Preferably, after executing the common instruction, the method further includes:

releasing the common register corresponding to the common instruction, and setting the allocation state of the common register corresponding to the common instruction in the common register allocation table to an unallocated state;

the method further includes:

releasing the common register corresponding to the target special instruction, and setting the allocation state of the common register corresponding to the target special instruction in the common register allocation table to an unallocated state; and

releasing the control register corresponding to the target special instruction, and setting the allocation state of the control register corresponding to the target special instruction in the control register allocation table to an unallocated state.

Preferably, the common register allocation table and the control register allocation table are both dictionary-type data structures.
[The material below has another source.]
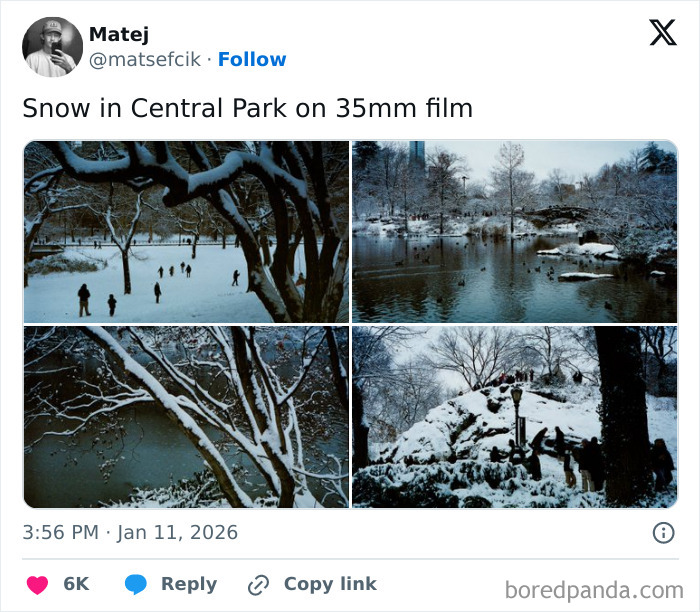Click the 6K likes count
This screenshot has height=612, width=700.
coord(76,585)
Preferably, setting state information satisfying an executable standard to the first flag bit that executes a special instruction with the highest priority includes:

setting a standard value for the control register corresponding to the first flag bit that executes the special instruction with the highest priority;

the obtaining a target special instruction with the state information corresponding to the first flag bit satisfying the executable standard from the unexecuted special instructions includes:

reading the unexecuted special instruction and obtaining the state value stored in the corresponding control register according to the first flag bit of the unexecuted special instruction;

determining whether the state value is equal to the standard value;

if the state value is equal to the standard value, setting the unexecuted special instruction to the target special instruction;

after the target special instruction is executed, the setting state information satisfying the executable standard for a second flag bit of the target special instruction includes:

after the target special instruction is executed, setting the standard value for the control register corresponding to the second flag bit of the target special instruction.

Preferably, the standard values take values including 0 or 1.

In addition, the present application further provides an instruction execution apparatus, including:

an obtaining module, configured to obtain an instruction stream, and obtain an execution relationship between instructions, the instruction stream including an instruction indicating that contents of a first flag bit and a second flag bit are empty;

an instruction classification module, configured to obtain, according to the execution relationship between instructions, special instructions with an execution dependency relationship and common instructions without the execution dependency relationship in the instruction stream;

a relationship establishment module, configured to establish a data access relationship of the second flag bit of a first special instruction and the first flag bit of a second special instruction in the special instructions to a same storage address, the first special instruction being executed adjacent to the second special instruction and executed before the second special instruction;

a first flag bit setting module, configured to set state information satisfying an executable standard to the first flag bit that executes a special instruction with the highest priority;

a common instruction execution module, configured to execute the common instructions;

a determining module, configured to determine whether there are unexecuted special instructions in the instruction stream or not, if so, call in turn a special instruction execution module and a second flag bit setting module, otherwise, call a stopping module;

a special instruction execution module, configured to obtain a target special instruction with the state information corresponding to the first flag bit satisfying the executable standard from the unexecuted special instructions, and execute the target special instruction;

a second flag bit setting module, configured to, after the target special instruction is executed, set state information satisfying the executable standard for a second flag bit of the target special instruction, and call the determining module; and a stopping module, configured to stop executing the instruction stream.

In addition, the present application further provides an instruction execution device, including:

a memory, configured to store computer programs; and

a processor, configured to implement, when executing the computer programs, the steps of the above instruction execution method. In addition, the present application further provides a computer-readable storage medium, the computer-readable storage medium stores a computer program, and the computer program, when being executed by the processor, implements the steps of the above instruction execution method.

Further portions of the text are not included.